By Alicia Nguyen
Several Transportation and Technology Policy (TTP) graduate students have been recognized for their accomplishments during this 2015-2016 academic year with fellowships and scholarships that help to sponsor their studies and research. The TTP program is hosted by the UC Davis Institute of Transportation Studies.
Calvin Thigpen and Dillon Fitch-Polse, both TTP Ph.D. candidates, are among the recipients of the prestigious Dwight David Eisenhower Transportation Fellowships—among150-200 Eisenhower Fellowships typically awarded nationally. Thigpen and Fitch-Polse were each awarded $5,000 fellowships.

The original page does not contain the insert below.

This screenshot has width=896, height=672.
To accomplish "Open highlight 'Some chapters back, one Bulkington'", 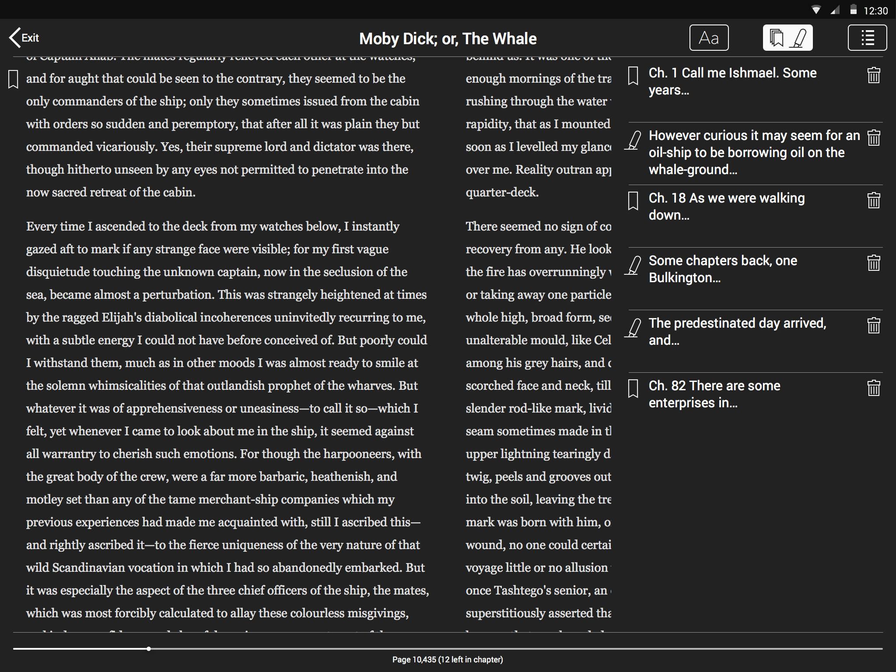I will point(723,269).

Thigpen’s dissertation research examines how young people are affected by “mobility capital,” which is determined by their own travel experiences. In addition to his Eisenhower Fellowship, Thigpen was awarded the Jarena Wright Fellowship, a nine-month fellowship awarded to continuing graduate students from Santa Rosa, Calif.

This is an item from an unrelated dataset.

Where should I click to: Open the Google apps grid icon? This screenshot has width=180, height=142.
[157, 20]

Fitch-Polse is studying how road environments influence travel behavior for bicyclists. He also is considering ways this research could be used to create a sustainable transportation plan. Both Thigpen and Fitch-Polse presented their current findings at the Transportation Research Board’s 95th Annual Meeting in Washington D.C., in January.
Gouri Mishra, also a TTP Ph.D. candidate, was awarded the UC Davis Graduate Research Mentorship Fellowship for the 2015-2016 academic year. The fellowship promotes diversity within the field of transportation studies and is only awarded to six students per year. Mishra’s dissertation research involves the effects of mobility options, such as ridesharing, on travel behavior. Mishra was also awarded the Ernest E. Hill Fellowship in 2015, which supports students’ research to address the impacts of global warming.
During the fall quarter of 2015, Jeff Kessler, who recently completed his TTP Ph.D. degree, received the UC Davis Malcolm Stacey Fellowship, which is awarded annually to one or two Jewish students who are pursuing a career in engineering. Kessler’s research focuses on developmental approaches to technological innovation that can be used to help policy makers determine where resources can be dedicated to promote innovation more efficiently.
At the WTS Sacramento “Advancing Women in Transportation” annual awards and scholarship dinner in January, TTP graduate students Sarah Strand and Julie Schiffman, and UC Davis seniors Jordon Costello and Kelly Andrews, were awarded scholarships for their achievements in transportation studies. Strand and Schiffman, both M.S. students, were awarded prestigious Helene M. Overly Memorial Graduate Scholarships.
Strand is building her background in city planning while conducting research on land-use, transportation, and climate policies.
“I’m honored to be the 2015 recipient of the WTS graduate scholarship in memory of Helene M. Overly, who dedicated 15 years of public service,” said Strand. “Upon graduation, I hope to work on planning and policy at a public agency helping to prepare California for the impacts of climate change.”
Schiffman is researching equity implications as they relate to zero emission vehicle rebates.
“I’m proud and honored to receive recognition from a professional group of women within the transportation industry,” said Schiffman. “I hope to continue working on such important topics and use the skills I learned at ITS in a professional career after graduation this spring.”
UC Davis seniors Jordon Costello and Kelly Andrews were also recognized for their efforts in transportation studies at the event. Costello, who majors in environmental policy and planning, received the Sharon D. Banks Memorial Undergraduate Scholarship, which awards female students planning to pursue a transportation-related field. Andrews, a civil engineering major, won the Bimla G. Rhinehart Leadership Scholarship, which recognizes undergraduate women in transportation studies who demonstrate leadership skills.